Dream Askew, Dream Apart
- Designers: Avery Alder, Benjamin Rosenbaum
- Publication: 2018
- Genres: Tabletop role-playing game
- Systems: Belonging Outside Belonging

= Dream Askew, Dream Apart =

2018 tabletop role-playing games

Dream Askew, Dream Apart is a set of two tabletop role-playing games about marginalized communities struggling for survival. "Dream Askew" was designed by Avery Alder and "Dream Apart" was designed by Benjamin Rosenbaum. Dream Askew, Dream Apart is the blueprint for the Belonging Outside Belonging game system.

== Belonging Outside Belonging ==

Both games use the Belonging Outside Belonging system, a set of dice-less mechanics that focuses on storytelling. Alder began designing the system for "Dream Askew," then collaborated with Rosenbaum to further develop it for "Dream Apart." The system became the basis of many games by other designers, including Wanderhome and Sleepaway. As of July 2024, Itch.io lists 211 products with the tag "Belonging Outside Belonging."

== Themes ==

"Dream Askew" focuses on queer survivors of an apocalypse fighting threats and gathering resources.

"Dream Apart" has Jewish protagonists and takes place in a fantasy version of a shtetl in 19th-century Europe. The historical setting also includes supernatural elements. The game allows players to take on one of six archetypes: the Matchmaker, the Klezmer, the Midwife, the Scholar, the Soldier, and the Sorcerer. In an interview with Gabriela Geselowitz for Tablet, Rosenbaum stated that his inspiration for the game was to represent a Jewish perspective on pogroms and Christian domination during the Middle Ages: "It was always kind of clear to me even as a little kid that we were on the other side of the sword."

== Reception ==

Dream Askew, Dream Apart was nominated for three 2019 ENNIE Awards: "Best Game," "Best Setting," and "Product of the Year." K.W. Colyard for Book Riot recommended "Dream Askew" for readers of post-apocalyptic fiction and "Dream Apart" for fans of Tevye the Dairyman.
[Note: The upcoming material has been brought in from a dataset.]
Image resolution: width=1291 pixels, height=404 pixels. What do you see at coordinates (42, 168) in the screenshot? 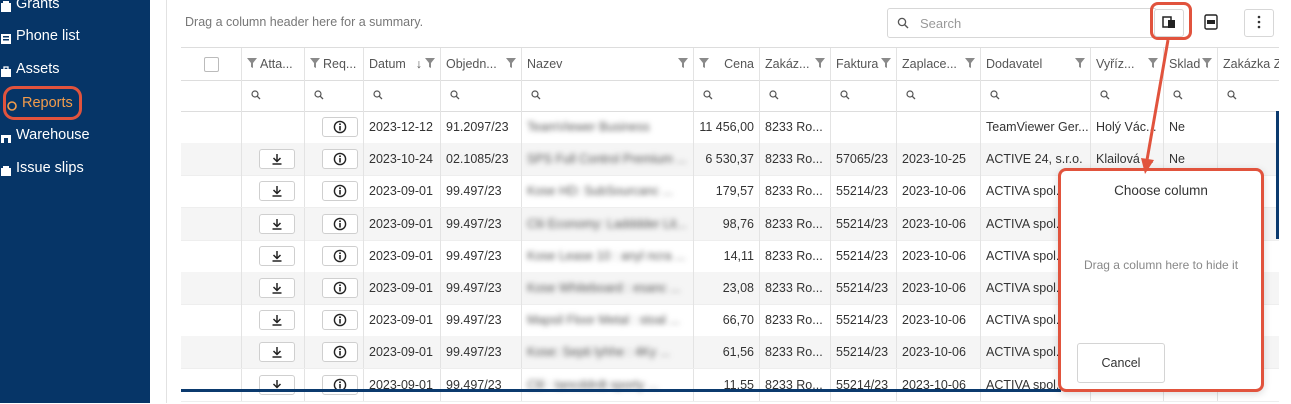
I see `sidebar-item-issue-slips: Issue slips` at bounding box center [42, 168].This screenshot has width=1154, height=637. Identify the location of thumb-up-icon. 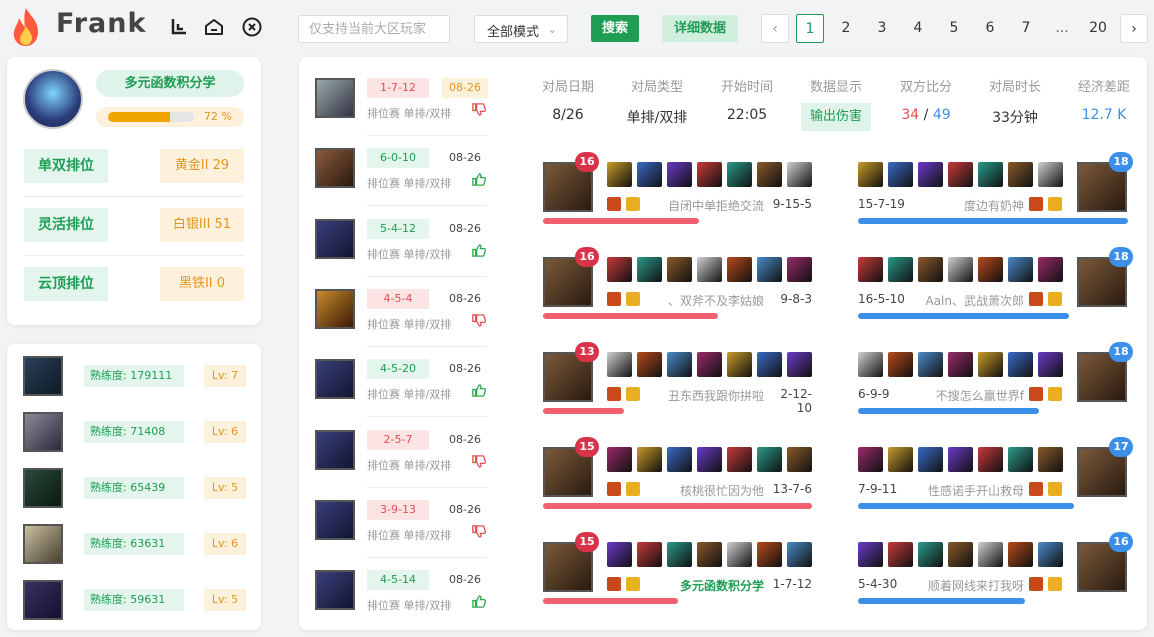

In 2023, the UK Games Expo rejected a proposal for a live game of "Dream Askew" due to queer content and themes. The director of the Expo later apologized.

== Publication history ==
Avery Alder published an early version of "Dream Askew" for free download from her website in 2014. This prototype won the 2014 Indie RPG Awards for "Best Free Game." The revised version of "Dream Askew" and "Dream Apart" were published together as a single book in 2018 after raising CA$62,355 on kickstarter.